■ Material provided
——————

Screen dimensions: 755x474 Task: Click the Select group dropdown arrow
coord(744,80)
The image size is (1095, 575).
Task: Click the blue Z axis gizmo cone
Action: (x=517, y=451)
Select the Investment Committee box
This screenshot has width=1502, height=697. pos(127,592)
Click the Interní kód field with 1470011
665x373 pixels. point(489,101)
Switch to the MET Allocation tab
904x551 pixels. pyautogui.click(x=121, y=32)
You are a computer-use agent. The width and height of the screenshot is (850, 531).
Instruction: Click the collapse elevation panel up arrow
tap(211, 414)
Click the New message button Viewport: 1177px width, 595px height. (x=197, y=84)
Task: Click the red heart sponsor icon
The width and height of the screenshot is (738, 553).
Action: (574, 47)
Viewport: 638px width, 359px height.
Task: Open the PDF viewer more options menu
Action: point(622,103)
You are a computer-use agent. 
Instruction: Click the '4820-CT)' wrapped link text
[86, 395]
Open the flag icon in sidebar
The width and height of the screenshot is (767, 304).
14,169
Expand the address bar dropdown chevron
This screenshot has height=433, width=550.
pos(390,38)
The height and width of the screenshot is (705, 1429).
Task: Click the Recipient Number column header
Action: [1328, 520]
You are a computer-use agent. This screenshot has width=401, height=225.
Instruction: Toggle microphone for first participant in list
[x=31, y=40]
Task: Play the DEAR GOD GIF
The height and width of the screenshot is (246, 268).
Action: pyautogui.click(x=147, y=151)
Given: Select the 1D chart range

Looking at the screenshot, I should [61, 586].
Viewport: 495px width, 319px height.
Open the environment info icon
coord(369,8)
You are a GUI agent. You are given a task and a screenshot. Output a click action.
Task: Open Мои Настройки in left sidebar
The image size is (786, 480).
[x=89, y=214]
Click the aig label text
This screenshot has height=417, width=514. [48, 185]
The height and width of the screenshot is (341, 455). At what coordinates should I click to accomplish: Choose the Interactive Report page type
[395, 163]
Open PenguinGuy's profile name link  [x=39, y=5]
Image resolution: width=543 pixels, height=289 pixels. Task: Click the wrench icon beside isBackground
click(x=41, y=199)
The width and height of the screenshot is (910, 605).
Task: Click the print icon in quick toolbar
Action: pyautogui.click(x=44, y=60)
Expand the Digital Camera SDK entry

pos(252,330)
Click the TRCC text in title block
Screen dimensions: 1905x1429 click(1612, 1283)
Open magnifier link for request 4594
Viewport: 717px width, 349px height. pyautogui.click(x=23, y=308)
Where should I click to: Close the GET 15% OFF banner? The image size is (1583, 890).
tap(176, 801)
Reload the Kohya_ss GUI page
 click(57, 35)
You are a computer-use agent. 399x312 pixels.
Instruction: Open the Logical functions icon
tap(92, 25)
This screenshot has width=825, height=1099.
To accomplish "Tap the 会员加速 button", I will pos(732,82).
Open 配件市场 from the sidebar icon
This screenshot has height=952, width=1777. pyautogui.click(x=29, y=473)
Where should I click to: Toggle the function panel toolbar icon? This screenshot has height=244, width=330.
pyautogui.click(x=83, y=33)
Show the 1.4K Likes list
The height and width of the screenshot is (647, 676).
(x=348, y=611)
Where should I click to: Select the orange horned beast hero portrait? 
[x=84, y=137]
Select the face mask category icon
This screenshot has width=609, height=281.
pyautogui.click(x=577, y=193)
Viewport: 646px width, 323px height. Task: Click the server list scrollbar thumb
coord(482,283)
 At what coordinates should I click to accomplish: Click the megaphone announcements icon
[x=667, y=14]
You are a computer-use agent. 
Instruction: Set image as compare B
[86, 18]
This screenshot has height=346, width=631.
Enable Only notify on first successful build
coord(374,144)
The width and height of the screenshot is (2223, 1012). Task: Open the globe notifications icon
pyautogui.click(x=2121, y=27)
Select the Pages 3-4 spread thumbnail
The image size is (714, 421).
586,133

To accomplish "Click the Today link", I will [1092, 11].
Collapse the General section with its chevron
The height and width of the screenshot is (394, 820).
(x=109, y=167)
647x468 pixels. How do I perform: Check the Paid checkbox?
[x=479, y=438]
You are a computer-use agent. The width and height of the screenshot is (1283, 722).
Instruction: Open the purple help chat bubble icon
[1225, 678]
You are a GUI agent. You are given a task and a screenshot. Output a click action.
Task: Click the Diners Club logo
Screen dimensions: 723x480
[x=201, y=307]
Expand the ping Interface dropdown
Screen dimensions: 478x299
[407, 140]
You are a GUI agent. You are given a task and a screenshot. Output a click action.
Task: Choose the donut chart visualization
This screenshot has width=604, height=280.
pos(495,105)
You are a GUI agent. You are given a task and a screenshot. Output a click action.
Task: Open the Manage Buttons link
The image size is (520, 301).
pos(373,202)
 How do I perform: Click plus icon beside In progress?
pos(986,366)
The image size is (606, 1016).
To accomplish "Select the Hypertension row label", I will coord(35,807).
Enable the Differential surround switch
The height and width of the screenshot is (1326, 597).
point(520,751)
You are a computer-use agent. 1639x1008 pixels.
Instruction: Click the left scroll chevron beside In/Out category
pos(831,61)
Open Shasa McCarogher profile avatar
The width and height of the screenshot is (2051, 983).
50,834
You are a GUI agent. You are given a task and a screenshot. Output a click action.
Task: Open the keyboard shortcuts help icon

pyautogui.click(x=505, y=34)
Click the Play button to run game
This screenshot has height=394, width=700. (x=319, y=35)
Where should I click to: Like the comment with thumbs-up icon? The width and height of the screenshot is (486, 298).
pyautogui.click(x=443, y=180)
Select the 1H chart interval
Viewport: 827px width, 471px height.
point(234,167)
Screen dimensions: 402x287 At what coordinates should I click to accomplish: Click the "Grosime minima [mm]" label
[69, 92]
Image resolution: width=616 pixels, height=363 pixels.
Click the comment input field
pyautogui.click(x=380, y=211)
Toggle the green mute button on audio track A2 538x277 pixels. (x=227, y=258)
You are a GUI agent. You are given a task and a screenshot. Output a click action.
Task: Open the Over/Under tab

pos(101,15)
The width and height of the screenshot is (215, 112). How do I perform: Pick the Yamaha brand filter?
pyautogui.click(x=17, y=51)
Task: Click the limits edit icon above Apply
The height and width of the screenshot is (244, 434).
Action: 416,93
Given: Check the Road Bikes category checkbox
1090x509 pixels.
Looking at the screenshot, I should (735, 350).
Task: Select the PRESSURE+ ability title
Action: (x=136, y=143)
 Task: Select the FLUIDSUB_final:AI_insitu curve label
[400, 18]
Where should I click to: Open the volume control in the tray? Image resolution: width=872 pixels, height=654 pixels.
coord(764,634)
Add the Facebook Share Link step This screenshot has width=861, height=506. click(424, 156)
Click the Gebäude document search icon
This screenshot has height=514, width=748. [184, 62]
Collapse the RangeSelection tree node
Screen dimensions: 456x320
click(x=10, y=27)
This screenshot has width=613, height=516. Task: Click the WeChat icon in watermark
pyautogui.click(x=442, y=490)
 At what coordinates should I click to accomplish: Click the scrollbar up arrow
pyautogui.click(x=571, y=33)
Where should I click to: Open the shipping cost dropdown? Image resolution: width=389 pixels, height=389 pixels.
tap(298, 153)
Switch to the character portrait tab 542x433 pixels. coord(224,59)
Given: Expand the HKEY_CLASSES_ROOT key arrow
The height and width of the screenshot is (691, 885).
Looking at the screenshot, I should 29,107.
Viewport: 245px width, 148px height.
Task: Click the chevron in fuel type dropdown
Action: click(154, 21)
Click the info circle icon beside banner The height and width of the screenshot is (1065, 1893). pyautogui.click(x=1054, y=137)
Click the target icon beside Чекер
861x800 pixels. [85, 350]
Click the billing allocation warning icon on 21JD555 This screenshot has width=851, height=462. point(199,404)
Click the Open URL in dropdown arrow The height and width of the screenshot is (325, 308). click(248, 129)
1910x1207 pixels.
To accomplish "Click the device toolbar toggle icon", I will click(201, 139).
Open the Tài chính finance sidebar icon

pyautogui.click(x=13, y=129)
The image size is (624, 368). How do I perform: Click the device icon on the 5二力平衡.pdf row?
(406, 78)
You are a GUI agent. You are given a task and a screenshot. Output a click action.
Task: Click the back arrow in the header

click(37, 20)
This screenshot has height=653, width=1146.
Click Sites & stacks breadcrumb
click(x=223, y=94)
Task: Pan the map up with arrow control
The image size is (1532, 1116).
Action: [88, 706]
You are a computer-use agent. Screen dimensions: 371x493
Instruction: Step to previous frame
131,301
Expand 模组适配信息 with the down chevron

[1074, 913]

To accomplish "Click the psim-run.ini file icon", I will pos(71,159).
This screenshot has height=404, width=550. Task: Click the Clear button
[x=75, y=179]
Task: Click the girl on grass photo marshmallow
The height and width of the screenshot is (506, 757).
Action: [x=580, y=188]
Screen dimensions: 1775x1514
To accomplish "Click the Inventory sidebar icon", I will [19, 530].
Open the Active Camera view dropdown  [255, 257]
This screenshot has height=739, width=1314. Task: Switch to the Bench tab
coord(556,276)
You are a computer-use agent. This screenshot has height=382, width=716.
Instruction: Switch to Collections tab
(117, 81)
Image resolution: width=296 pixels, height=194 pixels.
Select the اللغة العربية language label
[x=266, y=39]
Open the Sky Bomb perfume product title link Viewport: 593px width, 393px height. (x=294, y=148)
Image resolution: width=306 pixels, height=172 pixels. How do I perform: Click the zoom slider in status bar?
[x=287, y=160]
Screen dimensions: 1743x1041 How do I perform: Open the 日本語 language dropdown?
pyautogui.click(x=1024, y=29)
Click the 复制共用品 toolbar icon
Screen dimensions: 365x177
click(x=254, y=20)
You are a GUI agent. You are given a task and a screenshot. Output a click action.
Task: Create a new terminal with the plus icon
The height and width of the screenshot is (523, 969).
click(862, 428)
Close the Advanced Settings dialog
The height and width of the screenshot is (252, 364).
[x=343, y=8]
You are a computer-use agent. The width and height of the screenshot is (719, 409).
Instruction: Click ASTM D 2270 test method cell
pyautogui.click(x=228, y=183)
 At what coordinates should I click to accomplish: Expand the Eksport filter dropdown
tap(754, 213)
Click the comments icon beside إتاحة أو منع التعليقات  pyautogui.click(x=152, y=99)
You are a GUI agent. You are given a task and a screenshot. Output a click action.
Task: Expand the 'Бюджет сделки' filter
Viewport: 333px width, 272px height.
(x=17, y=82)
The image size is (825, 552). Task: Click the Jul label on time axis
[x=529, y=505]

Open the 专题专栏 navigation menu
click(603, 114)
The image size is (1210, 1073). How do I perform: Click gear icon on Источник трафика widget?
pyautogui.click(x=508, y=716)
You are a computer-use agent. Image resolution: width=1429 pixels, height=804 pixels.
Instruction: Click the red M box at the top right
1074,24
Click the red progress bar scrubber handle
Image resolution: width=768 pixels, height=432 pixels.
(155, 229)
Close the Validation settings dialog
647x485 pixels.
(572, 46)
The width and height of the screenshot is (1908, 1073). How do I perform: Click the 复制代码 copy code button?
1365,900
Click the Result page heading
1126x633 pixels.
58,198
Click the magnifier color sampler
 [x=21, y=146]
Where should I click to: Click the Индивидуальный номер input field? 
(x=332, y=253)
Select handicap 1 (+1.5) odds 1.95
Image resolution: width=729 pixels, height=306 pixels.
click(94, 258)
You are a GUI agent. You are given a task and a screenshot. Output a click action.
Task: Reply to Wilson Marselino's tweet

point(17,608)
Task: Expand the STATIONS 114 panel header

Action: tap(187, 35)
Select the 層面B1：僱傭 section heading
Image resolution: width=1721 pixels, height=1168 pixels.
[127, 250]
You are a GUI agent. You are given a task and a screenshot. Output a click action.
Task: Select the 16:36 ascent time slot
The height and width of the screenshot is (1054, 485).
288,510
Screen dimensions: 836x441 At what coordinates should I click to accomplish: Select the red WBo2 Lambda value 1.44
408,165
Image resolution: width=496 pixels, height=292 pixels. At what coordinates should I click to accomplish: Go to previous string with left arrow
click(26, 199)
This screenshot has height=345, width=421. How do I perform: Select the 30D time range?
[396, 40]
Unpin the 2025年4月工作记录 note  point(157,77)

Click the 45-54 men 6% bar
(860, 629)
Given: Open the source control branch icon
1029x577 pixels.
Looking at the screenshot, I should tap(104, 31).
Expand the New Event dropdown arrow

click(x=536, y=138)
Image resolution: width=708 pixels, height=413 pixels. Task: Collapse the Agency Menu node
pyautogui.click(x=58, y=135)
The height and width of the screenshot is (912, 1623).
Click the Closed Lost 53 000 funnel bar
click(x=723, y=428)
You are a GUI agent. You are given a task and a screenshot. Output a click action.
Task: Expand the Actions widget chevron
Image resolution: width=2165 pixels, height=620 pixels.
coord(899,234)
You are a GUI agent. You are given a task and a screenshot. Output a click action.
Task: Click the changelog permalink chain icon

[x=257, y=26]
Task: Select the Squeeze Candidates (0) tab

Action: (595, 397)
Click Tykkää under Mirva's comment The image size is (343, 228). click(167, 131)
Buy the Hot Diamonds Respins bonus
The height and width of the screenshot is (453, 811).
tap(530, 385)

——————

■ Requirements
Write out the records from the line containing "This screenshot has width=825, height=1099." through the line containing "This screenshot has height=952, width=1777.", keeping every character unchanged.

■ Written answer
This screenshot has width=825, height=1099.
To accomplish "Tap the 会员加速 button", I will pos(732,82).
Open 配件市场 from the sidebar icon
This screenshot has height=952, width=1777. pyautogui.click(x=29, y=473)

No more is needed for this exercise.